YOUR GOAL: For each entry that follows, produce an exact copy.

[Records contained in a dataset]

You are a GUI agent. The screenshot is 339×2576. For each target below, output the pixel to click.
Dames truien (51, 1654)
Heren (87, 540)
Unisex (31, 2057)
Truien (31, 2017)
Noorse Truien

REPLY:
You are a GUI agent. The screenshot is 339×2576. For each target below, output the pixel to click.
Dames truien (51, 1654)
Heren (87, 540)
Unisex (31, 2057)
Truien (31, 2017)
Noorse Truien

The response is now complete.